Segment Start: Dataset extract
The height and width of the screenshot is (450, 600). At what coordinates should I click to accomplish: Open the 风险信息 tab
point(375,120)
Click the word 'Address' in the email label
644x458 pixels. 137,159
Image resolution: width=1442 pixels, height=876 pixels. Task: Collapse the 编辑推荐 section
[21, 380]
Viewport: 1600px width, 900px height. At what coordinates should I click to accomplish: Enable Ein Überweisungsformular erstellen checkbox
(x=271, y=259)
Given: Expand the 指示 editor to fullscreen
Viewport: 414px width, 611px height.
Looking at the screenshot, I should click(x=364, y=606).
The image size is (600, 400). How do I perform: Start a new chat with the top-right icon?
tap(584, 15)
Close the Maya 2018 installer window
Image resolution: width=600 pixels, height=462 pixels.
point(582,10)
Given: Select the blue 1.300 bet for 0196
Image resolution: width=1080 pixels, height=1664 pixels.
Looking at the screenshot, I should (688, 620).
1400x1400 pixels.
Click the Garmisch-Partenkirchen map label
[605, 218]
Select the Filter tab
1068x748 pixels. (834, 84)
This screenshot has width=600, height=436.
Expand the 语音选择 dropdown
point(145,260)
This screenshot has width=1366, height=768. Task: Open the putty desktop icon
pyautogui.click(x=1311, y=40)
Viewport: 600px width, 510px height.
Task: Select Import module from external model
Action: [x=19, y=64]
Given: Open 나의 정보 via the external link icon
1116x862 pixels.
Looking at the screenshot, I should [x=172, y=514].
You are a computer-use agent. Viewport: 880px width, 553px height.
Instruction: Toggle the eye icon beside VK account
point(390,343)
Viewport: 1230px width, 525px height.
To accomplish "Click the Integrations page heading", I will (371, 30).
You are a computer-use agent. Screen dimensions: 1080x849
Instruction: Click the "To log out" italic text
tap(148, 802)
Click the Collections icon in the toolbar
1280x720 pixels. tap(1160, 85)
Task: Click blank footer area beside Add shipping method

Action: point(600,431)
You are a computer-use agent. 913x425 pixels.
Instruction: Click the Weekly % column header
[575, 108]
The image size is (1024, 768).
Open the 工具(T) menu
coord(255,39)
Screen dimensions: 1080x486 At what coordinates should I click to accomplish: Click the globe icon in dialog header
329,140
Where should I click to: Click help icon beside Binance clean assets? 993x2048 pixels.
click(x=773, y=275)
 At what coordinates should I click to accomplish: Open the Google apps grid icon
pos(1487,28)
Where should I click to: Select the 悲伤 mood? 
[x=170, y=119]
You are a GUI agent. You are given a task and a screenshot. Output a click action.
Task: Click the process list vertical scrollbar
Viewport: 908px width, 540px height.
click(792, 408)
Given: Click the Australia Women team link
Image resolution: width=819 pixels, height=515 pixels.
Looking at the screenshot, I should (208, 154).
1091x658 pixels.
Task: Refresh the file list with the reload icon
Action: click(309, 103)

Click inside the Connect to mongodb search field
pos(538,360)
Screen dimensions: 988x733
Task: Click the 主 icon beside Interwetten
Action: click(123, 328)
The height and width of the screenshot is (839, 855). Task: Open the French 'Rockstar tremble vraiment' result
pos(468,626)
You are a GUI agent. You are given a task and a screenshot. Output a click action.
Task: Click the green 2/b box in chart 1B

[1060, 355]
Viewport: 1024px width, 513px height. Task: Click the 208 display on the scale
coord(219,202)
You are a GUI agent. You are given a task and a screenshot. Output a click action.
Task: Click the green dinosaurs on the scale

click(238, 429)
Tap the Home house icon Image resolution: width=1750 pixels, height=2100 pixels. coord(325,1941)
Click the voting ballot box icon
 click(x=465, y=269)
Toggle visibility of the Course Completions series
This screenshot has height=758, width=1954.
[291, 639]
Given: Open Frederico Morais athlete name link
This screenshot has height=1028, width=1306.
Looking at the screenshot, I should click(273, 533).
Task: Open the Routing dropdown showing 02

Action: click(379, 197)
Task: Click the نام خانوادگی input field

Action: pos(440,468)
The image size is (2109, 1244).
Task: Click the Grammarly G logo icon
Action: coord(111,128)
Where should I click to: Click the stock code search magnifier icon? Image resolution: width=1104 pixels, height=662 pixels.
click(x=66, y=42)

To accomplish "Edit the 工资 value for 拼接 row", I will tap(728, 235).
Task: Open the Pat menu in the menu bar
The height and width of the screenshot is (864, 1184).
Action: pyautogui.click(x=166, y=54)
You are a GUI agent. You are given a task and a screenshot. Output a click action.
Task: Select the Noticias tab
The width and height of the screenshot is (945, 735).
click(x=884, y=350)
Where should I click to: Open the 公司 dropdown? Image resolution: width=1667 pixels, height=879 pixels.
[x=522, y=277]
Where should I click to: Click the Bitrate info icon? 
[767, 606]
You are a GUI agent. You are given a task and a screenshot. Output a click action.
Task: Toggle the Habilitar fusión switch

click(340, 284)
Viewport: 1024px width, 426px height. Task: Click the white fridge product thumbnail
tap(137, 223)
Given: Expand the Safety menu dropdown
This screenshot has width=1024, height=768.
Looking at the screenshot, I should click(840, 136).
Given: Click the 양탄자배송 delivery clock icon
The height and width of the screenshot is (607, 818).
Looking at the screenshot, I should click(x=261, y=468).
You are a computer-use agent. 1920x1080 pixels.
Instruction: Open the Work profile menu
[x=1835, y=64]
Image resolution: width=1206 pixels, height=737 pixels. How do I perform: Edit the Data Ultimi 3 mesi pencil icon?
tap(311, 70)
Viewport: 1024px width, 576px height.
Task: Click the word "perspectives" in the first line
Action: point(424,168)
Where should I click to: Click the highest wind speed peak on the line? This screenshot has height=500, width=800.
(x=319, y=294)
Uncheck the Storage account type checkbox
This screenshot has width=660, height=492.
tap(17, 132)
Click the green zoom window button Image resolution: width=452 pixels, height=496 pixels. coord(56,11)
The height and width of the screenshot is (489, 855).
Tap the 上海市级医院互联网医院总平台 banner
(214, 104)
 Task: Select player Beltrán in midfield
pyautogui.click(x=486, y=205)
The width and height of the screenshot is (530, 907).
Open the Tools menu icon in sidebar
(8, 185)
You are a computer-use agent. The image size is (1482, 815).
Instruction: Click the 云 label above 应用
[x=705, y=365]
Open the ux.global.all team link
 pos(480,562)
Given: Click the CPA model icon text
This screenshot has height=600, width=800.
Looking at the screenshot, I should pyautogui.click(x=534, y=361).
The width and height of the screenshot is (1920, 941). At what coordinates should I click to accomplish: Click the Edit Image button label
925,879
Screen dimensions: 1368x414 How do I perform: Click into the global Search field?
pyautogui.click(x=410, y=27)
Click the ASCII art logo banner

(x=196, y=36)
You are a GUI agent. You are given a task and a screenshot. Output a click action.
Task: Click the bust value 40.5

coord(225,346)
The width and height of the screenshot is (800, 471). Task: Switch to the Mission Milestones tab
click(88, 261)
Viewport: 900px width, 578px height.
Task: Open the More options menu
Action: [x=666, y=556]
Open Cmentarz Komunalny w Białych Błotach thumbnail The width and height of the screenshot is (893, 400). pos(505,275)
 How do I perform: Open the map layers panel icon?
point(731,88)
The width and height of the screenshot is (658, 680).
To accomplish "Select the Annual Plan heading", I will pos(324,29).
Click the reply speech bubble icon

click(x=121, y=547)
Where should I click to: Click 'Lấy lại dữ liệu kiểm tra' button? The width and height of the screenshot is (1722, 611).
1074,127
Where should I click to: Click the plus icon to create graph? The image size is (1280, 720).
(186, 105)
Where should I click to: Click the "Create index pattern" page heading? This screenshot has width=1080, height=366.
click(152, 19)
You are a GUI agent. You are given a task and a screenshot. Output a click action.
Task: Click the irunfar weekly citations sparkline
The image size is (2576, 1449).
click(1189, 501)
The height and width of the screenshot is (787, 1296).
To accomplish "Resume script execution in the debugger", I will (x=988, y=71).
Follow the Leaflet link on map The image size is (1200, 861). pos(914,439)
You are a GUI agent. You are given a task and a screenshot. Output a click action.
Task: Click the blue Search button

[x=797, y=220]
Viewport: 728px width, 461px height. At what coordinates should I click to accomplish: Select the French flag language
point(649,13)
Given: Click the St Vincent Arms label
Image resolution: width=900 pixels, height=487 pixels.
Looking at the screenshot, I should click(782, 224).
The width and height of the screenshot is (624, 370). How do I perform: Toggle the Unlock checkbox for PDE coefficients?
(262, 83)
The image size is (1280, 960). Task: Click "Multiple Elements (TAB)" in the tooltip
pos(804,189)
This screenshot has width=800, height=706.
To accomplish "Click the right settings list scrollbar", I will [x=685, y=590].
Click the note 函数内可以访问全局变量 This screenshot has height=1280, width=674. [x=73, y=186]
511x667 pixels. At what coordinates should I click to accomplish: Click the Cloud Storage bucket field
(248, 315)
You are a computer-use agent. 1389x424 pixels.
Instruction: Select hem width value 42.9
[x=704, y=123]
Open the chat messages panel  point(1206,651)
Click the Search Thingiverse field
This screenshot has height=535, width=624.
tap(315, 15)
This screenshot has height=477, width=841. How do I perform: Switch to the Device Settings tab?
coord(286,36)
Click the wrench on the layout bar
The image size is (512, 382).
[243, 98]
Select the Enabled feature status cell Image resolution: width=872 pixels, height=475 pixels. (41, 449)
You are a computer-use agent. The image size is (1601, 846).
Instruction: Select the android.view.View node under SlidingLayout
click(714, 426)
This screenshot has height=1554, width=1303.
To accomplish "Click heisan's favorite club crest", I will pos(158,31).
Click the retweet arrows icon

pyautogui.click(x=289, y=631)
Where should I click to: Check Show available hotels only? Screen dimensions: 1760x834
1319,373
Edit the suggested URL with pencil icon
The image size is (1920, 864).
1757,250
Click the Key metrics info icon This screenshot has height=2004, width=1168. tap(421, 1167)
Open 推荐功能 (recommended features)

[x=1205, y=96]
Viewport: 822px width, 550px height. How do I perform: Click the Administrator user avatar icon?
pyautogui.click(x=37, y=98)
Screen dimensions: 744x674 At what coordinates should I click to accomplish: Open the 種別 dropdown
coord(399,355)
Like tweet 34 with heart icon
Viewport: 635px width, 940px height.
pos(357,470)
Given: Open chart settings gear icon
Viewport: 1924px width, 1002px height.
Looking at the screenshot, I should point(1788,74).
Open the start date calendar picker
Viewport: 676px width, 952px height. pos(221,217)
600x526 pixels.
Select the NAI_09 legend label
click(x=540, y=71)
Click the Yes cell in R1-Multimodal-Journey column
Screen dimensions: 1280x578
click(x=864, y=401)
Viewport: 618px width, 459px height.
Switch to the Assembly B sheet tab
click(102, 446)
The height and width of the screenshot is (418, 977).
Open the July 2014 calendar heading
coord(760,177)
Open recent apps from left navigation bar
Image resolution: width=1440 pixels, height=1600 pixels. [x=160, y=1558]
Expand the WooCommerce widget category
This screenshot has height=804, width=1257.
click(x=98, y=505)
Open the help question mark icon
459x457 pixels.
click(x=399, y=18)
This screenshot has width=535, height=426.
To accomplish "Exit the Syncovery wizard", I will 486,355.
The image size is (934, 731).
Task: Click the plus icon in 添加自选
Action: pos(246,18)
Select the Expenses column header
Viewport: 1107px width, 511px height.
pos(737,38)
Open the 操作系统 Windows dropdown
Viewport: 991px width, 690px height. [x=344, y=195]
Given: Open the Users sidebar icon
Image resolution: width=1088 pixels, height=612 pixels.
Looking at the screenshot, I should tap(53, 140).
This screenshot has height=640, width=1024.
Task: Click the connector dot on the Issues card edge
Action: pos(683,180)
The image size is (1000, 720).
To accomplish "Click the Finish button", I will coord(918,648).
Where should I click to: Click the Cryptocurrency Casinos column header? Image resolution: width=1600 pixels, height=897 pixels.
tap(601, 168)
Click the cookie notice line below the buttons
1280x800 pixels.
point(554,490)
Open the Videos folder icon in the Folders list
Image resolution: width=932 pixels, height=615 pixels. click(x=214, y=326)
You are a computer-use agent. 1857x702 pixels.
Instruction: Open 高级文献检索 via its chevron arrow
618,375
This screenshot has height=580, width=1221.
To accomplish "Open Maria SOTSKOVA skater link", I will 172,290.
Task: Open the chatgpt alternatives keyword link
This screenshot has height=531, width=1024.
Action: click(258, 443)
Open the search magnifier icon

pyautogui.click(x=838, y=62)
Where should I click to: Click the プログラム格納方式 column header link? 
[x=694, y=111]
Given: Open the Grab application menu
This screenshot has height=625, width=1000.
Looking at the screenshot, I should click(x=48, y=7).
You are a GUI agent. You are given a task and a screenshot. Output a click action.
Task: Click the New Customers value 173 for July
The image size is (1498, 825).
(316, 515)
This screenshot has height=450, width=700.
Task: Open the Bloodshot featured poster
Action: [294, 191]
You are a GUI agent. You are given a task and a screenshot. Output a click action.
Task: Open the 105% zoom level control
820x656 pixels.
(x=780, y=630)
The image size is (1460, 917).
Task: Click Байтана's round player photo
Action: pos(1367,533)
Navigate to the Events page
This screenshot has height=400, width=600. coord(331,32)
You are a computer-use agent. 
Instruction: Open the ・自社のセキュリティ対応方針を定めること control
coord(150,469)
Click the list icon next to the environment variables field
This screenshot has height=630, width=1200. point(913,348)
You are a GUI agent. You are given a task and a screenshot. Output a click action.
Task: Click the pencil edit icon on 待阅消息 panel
Segment End: Dataset extract
> **Your objective**
Taking the line with "Image resolution: width=1442" as the first and the line with "This screenshot has width=600, height=436." as the last, retype that stretch of the data above exactly, with no other lines.

> **Answer box**
Image resolution: width=1442 pixels, height=876 pixels. Task: Collapse the 编辑推荐 section
[21, 380]
Viewport: 1600px width, 900px height. At what coordinates should I click to accomplish: Enable Ein Überweisungsformular erstellen checkbox
(x=271, y=259)
Given: Expand the 指示 editor to fullscreen
Viewport: 414px width, 611px height.
Looking at the screenshot, I should click(x=364, y=606).
The image size is (600, 400). How do I perform: Start a new chat with the top-right icon?
tap(584, 15)
Close the Maya 2018 installer window
Image resolution: width=600 pixels, height=462 pixels.
point(582,10)
Given: Select the blue 1.300 bet for 0196
Image resolution: width=1080 pixels, height=1664 pixels.
Looking at the screenshot, I should (688, 620).
1400x1400 pixels.
Click the Garmisch-Partenkirchen map label
[605, 218]
Select the Filter tab
1068x748 pixels. (834, 84)
This screenshot has width=600, height=436.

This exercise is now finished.